__Problem statement__:
Rewrite the lines below as a JSON list of strings, one string per line, leaving out blank lines.

* begin Record excerpts *

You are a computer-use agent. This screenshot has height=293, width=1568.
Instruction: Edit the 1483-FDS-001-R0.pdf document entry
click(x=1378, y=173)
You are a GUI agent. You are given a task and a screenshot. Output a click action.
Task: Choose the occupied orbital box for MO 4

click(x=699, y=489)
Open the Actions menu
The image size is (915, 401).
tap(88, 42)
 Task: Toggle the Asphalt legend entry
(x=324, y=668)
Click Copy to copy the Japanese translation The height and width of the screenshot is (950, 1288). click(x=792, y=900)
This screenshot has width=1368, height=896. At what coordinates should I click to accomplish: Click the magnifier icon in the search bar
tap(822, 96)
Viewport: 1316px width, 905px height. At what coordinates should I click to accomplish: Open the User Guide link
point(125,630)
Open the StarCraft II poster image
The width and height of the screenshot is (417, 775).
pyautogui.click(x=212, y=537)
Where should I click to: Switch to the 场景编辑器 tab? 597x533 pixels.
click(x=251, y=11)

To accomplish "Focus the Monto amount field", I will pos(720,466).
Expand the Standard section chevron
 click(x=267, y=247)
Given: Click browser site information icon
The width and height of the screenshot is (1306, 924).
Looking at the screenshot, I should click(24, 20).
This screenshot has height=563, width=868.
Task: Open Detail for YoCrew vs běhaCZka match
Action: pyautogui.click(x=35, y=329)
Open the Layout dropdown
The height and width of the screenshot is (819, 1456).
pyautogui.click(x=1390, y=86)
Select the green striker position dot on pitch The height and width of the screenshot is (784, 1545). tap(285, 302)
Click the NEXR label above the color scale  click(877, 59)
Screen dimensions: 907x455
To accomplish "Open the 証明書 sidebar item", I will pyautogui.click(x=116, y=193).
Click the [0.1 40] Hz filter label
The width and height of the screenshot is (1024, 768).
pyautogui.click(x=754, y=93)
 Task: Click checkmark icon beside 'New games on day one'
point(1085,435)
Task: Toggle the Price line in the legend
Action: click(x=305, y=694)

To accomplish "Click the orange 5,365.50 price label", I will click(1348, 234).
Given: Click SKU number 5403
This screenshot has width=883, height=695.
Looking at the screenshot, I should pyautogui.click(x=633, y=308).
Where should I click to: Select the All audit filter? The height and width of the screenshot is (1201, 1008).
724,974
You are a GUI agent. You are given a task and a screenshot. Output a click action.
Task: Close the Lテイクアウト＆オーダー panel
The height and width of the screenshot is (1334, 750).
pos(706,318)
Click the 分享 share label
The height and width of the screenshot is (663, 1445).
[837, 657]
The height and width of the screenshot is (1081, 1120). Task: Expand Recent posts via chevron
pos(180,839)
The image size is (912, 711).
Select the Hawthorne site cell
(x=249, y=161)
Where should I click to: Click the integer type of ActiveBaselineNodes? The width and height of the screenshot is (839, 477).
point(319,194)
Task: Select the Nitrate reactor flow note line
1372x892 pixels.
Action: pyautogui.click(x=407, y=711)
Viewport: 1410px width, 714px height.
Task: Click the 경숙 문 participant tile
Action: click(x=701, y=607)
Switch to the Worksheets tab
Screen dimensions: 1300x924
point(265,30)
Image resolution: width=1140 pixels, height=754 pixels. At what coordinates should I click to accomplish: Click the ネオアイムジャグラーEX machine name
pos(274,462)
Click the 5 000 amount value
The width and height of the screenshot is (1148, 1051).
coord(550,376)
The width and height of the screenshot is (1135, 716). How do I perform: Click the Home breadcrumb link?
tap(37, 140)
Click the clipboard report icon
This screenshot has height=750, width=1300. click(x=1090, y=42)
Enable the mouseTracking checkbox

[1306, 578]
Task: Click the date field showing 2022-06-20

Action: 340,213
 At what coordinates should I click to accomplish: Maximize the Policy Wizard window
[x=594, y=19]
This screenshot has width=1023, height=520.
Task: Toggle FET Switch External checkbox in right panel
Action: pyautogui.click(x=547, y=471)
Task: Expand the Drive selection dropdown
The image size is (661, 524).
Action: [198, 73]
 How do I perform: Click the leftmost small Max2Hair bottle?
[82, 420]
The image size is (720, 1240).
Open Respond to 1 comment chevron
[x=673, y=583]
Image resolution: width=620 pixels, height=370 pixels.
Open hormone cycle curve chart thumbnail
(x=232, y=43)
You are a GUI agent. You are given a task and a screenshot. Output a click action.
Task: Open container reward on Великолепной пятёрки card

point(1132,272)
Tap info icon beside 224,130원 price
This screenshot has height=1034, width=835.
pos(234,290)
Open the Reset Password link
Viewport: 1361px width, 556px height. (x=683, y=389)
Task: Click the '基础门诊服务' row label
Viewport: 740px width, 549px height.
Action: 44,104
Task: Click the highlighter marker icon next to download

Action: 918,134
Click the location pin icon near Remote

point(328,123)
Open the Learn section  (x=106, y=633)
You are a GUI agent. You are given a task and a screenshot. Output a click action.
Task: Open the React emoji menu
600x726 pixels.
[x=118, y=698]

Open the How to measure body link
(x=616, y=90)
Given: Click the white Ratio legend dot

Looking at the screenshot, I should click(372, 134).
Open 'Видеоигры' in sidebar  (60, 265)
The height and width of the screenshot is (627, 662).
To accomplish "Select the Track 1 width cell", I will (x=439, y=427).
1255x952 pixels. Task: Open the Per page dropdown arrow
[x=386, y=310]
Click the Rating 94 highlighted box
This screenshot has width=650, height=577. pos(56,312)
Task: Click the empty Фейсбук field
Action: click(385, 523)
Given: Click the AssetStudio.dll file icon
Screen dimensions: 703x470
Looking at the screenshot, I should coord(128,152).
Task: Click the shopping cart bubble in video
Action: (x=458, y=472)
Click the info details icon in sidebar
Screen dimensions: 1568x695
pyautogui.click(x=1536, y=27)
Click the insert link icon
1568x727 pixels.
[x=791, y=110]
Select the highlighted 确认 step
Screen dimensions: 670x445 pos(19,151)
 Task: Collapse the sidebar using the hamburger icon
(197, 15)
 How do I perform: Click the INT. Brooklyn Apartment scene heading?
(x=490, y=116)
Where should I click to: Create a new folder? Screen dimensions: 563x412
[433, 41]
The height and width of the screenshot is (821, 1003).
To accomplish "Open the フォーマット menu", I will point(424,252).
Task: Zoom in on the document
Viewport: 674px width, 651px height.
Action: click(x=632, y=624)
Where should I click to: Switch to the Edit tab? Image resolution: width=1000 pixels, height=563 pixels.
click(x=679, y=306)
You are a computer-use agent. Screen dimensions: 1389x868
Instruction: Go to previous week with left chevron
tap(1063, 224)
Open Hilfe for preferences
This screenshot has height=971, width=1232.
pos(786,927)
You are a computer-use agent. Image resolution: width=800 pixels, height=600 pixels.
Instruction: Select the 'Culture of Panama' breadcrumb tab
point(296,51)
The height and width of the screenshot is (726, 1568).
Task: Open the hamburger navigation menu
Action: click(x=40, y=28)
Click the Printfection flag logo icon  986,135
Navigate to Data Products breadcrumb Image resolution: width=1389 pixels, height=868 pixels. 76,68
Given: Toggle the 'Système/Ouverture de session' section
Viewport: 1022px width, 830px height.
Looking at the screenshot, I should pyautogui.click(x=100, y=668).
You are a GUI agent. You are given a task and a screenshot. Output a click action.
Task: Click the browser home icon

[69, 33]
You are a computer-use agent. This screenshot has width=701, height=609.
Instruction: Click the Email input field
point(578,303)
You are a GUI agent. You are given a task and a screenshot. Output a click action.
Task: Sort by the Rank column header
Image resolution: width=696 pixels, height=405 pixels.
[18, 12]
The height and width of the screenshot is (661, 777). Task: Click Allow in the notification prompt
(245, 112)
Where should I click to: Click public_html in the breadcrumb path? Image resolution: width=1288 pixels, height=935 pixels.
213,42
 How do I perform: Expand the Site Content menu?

* end Record excerpts *

__The result__:
[
  "You are a computer-use agent. This screenshot has height=293, width=1568.",
  "Instruction: Edit the 1483-FDS-001-R0.pdf document entry",
  "click(x=1378, y=173)",
  "You are a GUI agent. You are given a task and a screenshot. Output a click action.",
  "Task: Choose the occupied orbital box for MO 4",
  "click(x=699, y=489)",
  "Open the Actions menu",
  "The image size is (915, 401).",
  "tap(88, 42)",
  " Task: Toggle the Asphalt legend entry",
  "(x=324, y=668)",
  "Click Copy to copy the Japanese translation The height and width of the screenshot is (950, 1288). click(x=792, y=900)",
  "This screenshot has width=1368, height=896. At what coordinates should I click to accomplish: Click the magnifier icon in the search bar",
  "tap(822, 96)",
  "Viewport: 1316px width, 905px height. At what coordinates should I click to accomplish: Open the User Guide link",
  "point(125,630)",
  "Open the StarCraft II poster image",
  "The width and height of the screenshot is (417, 775).",
  "pyautogui.click(x=212, y=537)",
  "Where should I click to: Switch to the 场景编辑器 tab? 597x533 pixels.",
  "click(x=251, y=11)",
  "To accomplish \"Focus the Monto amount field\", I will pos(720,466).",
  "Expand the Standard section chevron",
  " click(x=267, y=247)",
  "Given: Click browser site information icon",
  "The width and height of the screenshot is (1306, 924).",
  "Looking at the screenshot, I should click(24, 20).",
  "This screenshot has height=563, width=868.",
  "Task: Open Detail for YoCrew vs běhaCZka match",
  "Action: pyautogui.click(x=35, y=329)",
  "Open the Layout dropdown",
  "The height and width of the screenshot is (819, 1456).",
  "pyautogui.click(x=1390, y=86)",
  "Select the green striker position dot on pitch The height and width of the screenshot is (784, 1545). tap(285, 302)",
  "Click the NEXR label above the color scale  click(877, 59)",
  "Screen dimensions: 907x455",
  "To accomplish \"Open the 証明書 sidebar item\", I will pyautogui.click(x=116, y=193).",
  "Click the [0.1 40] Hz filter label",
  "The width and height of the screenshot is (1024, 768).",
  "pyautogui.click(x=754, y=93)",
  " Task: Click checkmark icon beside 'New games on day one'",
  "point(1085,435)",
  "Task: Toggle the Price line in the legend",
  "Action: click(x=305, y=694)",
  "To accomplish \"Click the orange 5,365.50 price label\", I will click(1348, 234).",
  "Given: Click SKU number 5403",
  "This screenshot has width=883, height=695.",
  "Looking at the screenshot, I should pyautogui.click(x=633, y=308).",
  "Where should I click to: Select the All audit filter? The height and width of the screenshot is (1201, 1008).",
  "724,974",
  "You are a GUI agent. You are given a task and a screenshot. Output a click action.",
  "Task: Close the Lテイクアウト＆オーダー panel",
  "The height and width of the screenshot is (1334, 750).",
  "pos(706,318)",
  "Click the 分享 share label",
  "The height and width of the screenshot is (663, 1445).",
  "[837, 657]",
  "The height and width of the screenshot is (1081, 1120). Task: Expand Recent posts via chevron",
  "pos(180,839)",
  "The image size is (912, 711).",
  "Select the Hawthorne site cell",
  "(x=249, y=161)",
  "Where should I click to: Click the integer type of ActiveBaselineNodes? The width and height of the screenshot is (839, 477).",
  "point(319,194)",
  "Task: Select the Nitrate reactor flow note line",
  "1372x892 pixels.",
  "Action: pyautogui.click(x=407, y=711)",
  "Viewport: 1410px width, 714px height.",
  "Task: Click the 경숙 문 participant tile",
  "Action: click(x=701, y=607)",
  "Switch to the Worksheets tab",
  "Screen dimensions: 1300x924",
  "point(265,30)",
  "Image resolution: width=1140 pixels, height=754 pixels. At what coordinates should I click to accomplish: Click the ネオアイムジャグラーEX machine name",
  "pos(274,462)",
  "Click the 5 000 amount value",
  "The width and height of the screenshot is (1148, 1051).",
  "coord(550,376)",
  "The width and height of the screenshot is (1135, 716). How do I perform: Click the Home breadcrumb link?",
  "tap(37, 140)",
  "Click the clipboard report icon",
  "This screenshot has height=750, width=1300. click(x=1090, y=42)",
  "Enable the mouseTracking checkbox",
  "[1306, 578]",
  "Task: Click the date field showing 2022-06-20",
  "Action: 340,213",
  " At what coordinates should I click to accomplish: Maximize the Policy Wizard window",
  "[x=594, y=19]",
  "This screenshot has width=1023, height=520.",
  "Task: Toggle FET Switch External checkbox in right panel",
  "Action: pyautogui.click(x=547, y=471)",
  "Task: Expand the Drive selection dropdown",
  "The image size is (661, 524).",
  "Action: [198, 73]",
  " How do I perform: Click the leftmost small Max2Hair bottle?",
  "[82, 420]",
  "The image size is (720, 1240).",
  "Open Respond to 1 comment chevron",
  "[x=673, y=583]",
  "Image resolution: width=620 pixels, height=370 pixels.",
  "Open hormone cycle curve chart thumbnail",
  "(x=232, y=43)",
  "You are a GUI agent. You are given a task and a screenshot. Output a click action.",
  "Task: Open container reward on Великолепной пятёрки card",
  "point(1132,272)",
  "Tap info icon beside 224,130원 price",
  "This screenshot has height=1034, width=835.",
  "pos(234,290)",
  "Open the Reset Password link",
  "Viewport: 1361px width, 556px height. (x=683, y=389)",
  "Task: Click the '基础门诊服务' row label",
  "Viewport: 740px width, 549px height.",
  "Action: 44,104",
  "Task: Click the highlighter marker icon next to download",
  "Action: 918,134",
  "Click the location pin icon near Remote",
  "point(328,123)",
  "Open the Learn section  (x=106, y=633)",
  "You are a GUI agent. You are given a task and a screenshot. Output a click action.",
  "Task: Open the React emoji menu",
  "600x726 pixels.",
  "[x=118, y=698]",
  "Open the How to measure body link",
  "(x=616, y=90)",
  "Given: Click the white Ratio legend dot",
  "Looking at the screenshot, I should click(372, 134).",
  "Open 'Видеоигры' in sidebar  (60, 265)",
  "The height and width of the screenshot is (627, 662).",
  "To accomplish \"Select the Track 1 width cell\", I will (x=439, y=427).",
  "1255x952 pixels. Task: Open the Per page dropdown arrow",
  "[x=386, y=310]",
  "Click the Rating 94 highlighted box",
  "This screenshot has width=650, height=577. pos(56,312)",
  "Task: Click the empty Фейсбук field",
  "Action: click(385, 523)",
  "Given: Click the AssetStudio.dll file icon",
  "Screen dimensions: 703x470",
  "Looking at the screenshot, I should coord(128,152).",
  "Task: Click the shopping cart bubble in video",
  "Action: (x=458, y=472)",
  "Click the info details icon in sidebar",
  "Screen dimensions: 1568x695",
  "pyautogui.click(x=1536, y=27)",
  "Click the insert link icon",
  "1568x727 pixels.",
  "[x=791, y=110]",
  "Select the highlighted 确认 step",
  "Screen dimensions: 670x445 pos(19,151)",
  " Task: Collapse the sidebar using the hamburger icon",
  "(197, 15)",
  " How do I perform: Click the INT. Brooklyn Apartment scene heading?",
  "(x=490, y=116)",
  "Where should I click to: Create a new folder? Screen dimensions: 563x412",
  "[433, 41]",
  "The height and width of the screenshot is (821, 1003).",
  "To accomplish \"Open the フォーマット menu\", I will point(424,252).",
  "Task: Zoom in on the document",
  "Viewport: 674px width, 651px height.",
  "Action: click(x=632, y=624)",
  "Where should I click to: Switch to the Edit tab? Image resolution: width=1000 pixels, height=563 pixels.",
  "click(x=679, y=306)",
  "You are a computer-use agent. Screen dimensions: 1389x868",
  "Instruction: Go to previous week with left chevron",
  "tap(1063, 224)",
  "Open Hilfe for preferences",
  "This screenshot has height=971, width=1232.",
  "pos(786,927)",
  "You are a computer-use agent. Image resolution: width=800 pixels, height=600 pixels.",
  "Instruction: Select the 'Culture of Panama' breadcrumb tab",
  "point(296,51)",
  "The height and width of the screenshot is (726, 1568).",
  "Task: Open the hamburger navigation menu",
  "Action: click(x=40, y=28)",
  "Click the Printfection flag logo icon  986,135",
  "Navigate to Data Products breadcrumb Image resolution: width=1389 pixels, height=868 pixels. 76,68",
  "Given: Toggle the 'Système/Ouverture de session' section",
  "Viewport: 1022px width, 830px height.",
  "Looking at the screenshot, I should pyautogui.click(x=100, y=668).",
  "You are a GUI agent. You are given a task and a screenshot. Output a click action.",
  "Task: Click the browser home icon",
  "[69, 33]",
  "You are a computer-use agent. This screenshot has width=701, height=609.",
  "Instruction: Click the Email input field",
  "point(578,303)",
  "You are a GUI agent. You are given a task and a screenshot. Output a click action.",
  "Task: Sort by the Rank column header",
  "Image resolution: width=696 pixels, height=405 pixels.",
  "[18, 12]",
  "The height and width of the screenshot is (661, 777). Task: Click Allow in the notification prompt",
  "(245, 112)",
  "Where should I click to: Click public_html in the breadcrumb path? Image resolution: width=1288 pixels, height=935 pixels.",
  "213,42",
  " How do I perform: Expand the Site Content menu?"
]